2 x ABF-6000
High Plains Ranch Dairy is a farm located in southwest Kansas, 12 miles north of Ulysses. The dairy uses fresh water on a daily basis for its normal operations such as washing the cows, the milk-producing process and for the supply of drinking water for the cows. These tasks produce wastewater, mostly from washing the cows and the milking process. For environmental reasons, the farm cannot dispose of water classified as wastewater and most choose to collect it into local ponds. Over time, these fill up with the raw water and it’s the farm’s responsibility to empty the ponds. A unique approach to do this is to use the water for irrigation purposes. Southwest Kansas is known as a great area for growing corn, wheat, cotton and other crops and the most common irrigation method is the use of the center pivot. The water has high levels of organic material, and this is also a way to inject nutrients into the soil.
In order to use the pond water for irrigation, a filtration system was required prior to the center pivot with the ability to handle high loads of suspended solids as well as the suspended organic loads from the pond. The existing 4 manual perforated screen filters, with a filtration degree of 3,500 micron, were functioning properly for a while, however, each time the filters got clogged, the dairy had to interrupt irrigation in order to clean the screens. This led to longer-than-planned irrigation times and the dairy incurred unexpected labor costs. At this point, High Plains Ranch Dairy approached Jas Dale from Western Kansas Irrigation, one of Amiad’s dealers, for a solution.

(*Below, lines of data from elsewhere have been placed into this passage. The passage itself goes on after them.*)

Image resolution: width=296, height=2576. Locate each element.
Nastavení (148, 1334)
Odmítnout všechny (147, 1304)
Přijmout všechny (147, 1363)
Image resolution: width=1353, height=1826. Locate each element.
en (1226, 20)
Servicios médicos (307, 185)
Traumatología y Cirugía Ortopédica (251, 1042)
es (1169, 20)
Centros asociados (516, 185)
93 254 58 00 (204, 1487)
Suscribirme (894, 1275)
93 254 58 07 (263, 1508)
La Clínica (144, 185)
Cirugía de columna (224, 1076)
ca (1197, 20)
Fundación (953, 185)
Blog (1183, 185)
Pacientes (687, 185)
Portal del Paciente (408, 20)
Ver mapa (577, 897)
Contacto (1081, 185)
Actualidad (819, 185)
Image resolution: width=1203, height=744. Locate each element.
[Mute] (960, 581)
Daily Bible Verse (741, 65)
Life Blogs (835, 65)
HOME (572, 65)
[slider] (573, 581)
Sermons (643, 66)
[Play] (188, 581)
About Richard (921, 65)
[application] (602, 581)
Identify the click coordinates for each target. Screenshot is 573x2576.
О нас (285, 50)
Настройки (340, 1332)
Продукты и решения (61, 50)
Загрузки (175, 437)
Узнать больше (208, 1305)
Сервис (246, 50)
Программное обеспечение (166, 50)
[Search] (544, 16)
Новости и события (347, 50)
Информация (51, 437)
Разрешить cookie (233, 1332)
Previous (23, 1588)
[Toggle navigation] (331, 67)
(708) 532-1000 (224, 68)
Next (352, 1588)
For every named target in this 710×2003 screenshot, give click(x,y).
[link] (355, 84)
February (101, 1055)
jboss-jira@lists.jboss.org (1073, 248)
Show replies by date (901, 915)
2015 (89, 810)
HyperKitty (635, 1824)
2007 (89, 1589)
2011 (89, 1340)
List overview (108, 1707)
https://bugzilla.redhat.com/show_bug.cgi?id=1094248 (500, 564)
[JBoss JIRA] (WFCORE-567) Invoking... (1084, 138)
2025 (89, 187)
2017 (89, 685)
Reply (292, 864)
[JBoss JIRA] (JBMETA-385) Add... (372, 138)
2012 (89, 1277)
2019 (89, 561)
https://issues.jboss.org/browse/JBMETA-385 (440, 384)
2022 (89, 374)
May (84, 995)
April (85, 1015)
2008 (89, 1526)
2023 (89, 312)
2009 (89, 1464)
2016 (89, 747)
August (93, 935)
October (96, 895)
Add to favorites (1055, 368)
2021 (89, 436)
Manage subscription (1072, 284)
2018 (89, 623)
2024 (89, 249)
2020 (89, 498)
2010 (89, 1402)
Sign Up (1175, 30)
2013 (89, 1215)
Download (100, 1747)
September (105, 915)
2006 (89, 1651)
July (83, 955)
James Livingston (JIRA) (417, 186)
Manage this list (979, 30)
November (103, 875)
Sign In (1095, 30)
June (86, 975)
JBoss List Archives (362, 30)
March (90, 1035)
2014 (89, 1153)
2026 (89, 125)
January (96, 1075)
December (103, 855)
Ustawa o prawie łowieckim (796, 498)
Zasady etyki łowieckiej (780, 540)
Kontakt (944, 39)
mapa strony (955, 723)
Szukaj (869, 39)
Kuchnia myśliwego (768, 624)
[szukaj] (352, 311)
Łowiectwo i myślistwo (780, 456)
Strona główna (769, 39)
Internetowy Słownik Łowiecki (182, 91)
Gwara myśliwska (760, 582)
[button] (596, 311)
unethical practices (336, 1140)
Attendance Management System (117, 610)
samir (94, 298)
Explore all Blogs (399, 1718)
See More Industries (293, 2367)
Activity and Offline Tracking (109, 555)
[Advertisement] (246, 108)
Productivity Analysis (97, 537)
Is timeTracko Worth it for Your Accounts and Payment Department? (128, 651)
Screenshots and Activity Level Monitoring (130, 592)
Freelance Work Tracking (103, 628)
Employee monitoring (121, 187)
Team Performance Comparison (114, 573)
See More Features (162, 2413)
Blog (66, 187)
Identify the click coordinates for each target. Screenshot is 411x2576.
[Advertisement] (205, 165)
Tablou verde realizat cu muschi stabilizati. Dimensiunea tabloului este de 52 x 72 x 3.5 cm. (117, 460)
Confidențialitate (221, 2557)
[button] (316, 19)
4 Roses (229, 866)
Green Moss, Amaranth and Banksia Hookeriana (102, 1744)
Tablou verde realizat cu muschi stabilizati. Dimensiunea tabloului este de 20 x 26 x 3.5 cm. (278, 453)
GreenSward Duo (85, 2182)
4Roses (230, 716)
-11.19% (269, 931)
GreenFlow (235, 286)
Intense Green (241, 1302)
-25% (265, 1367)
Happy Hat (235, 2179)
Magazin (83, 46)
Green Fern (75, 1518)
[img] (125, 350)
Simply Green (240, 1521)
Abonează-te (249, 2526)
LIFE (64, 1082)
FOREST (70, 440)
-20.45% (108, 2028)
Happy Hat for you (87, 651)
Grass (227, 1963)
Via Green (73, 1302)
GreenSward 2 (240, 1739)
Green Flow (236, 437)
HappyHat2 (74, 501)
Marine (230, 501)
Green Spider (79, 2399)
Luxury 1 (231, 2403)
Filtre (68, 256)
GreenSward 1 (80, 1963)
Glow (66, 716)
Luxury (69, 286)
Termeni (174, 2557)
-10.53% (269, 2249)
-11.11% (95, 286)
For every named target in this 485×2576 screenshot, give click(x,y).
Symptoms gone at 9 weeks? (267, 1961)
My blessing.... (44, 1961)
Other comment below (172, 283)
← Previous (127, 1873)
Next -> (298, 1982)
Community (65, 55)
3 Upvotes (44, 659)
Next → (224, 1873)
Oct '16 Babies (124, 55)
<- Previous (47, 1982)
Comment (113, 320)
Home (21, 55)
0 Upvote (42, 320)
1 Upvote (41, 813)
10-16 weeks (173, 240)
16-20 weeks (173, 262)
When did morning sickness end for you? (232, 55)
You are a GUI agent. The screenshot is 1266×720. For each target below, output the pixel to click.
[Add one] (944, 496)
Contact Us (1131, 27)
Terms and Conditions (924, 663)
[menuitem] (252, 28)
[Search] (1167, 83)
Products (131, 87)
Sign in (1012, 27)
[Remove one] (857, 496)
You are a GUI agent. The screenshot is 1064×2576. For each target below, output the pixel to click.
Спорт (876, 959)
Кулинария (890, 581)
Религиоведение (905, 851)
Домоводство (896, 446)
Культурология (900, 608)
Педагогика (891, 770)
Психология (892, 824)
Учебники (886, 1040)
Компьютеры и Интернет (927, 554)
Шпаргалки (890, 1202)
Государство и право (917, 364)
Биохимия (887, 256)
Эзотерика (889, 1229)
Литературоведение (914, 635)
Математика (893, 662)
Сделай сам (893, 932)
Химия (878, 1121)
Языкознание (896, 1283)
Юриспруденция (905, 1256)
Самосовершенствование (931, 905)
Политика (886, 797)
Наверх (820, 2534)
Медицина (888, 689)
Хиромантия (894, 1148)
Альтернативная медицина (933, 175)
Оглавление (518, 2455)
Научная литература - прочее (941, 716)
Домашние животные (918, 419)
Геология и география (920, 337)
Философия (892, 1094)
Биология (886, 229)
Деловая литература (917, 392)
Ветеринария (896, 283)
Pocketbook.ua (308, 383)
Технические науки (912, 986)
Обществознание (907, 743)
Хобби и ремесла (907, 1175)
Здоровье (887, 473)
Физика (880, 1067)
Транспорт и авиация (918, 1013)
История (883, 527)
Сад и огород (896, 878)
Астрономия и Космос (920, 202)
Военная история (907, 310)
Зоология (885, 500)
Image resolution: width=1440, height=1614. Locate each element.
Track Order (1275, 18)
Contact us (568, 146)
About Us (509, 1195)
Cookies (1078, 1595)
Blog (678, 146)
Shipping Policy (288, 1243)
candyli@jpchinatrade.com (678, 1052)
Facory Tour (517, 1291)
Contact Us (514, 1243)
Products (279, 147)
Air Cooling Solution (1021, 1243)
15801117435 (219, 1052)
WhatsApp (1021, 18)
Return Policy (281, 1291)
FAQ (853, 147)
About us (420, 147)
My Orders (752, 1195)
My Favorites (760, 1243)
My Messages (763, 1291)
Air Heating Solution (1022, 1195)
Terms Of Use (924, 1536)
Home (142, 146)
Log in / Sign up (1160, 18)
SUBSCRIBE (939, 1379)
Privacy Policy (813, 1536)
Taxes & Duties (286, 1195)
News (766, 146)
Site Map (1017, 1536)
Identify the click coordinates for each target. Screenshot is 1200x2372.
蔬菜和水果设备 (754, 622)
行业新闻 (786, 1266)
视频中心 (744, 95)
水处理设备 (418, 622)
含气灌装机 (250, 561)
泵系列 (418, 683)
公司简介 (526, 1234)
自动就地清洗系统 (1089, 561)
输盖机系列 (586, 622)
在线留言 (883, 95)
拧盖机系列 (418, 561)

Based on past experience, and after discussion between the dealer, Amiad’s RSM and Amiad’s application engineering department, 2 Amiad ABF-6000 automatic filters were recommended as a solution, each with a 1,500 micron perforated screen. The filters were supplied with an Amiad AML 2 control panel and designed to operate by DP (differential pressure) at a set point of 7.3 psi.
The 2 ABF filters were installed by the dealer and the changeover to the Amiad filters proved to be a success story. During start-up, for testing purposes, the pump was set for 500 gpm (114 m3/h). After verifying that the pivot nozzles were clean, the flow rate was increased to a maximum flow of 750 gpm (170 m3/h) for a short time period. As of results, the pump pushed 1,200 gpm (272 m3/h) through the filters. Over the next month, the dairy was able to pump a total of 15,000,000 gallons (56,781,176 liters) of manure water with no clogged nozzles and keep the pond empty of water. The Amiad ABF-6000 filters provided efficient filtration with very low total water loss, proper self-cleaning of the screen, low power consumption and better filtration performances. The original filters by the other vendor were disassembled and removed from the site.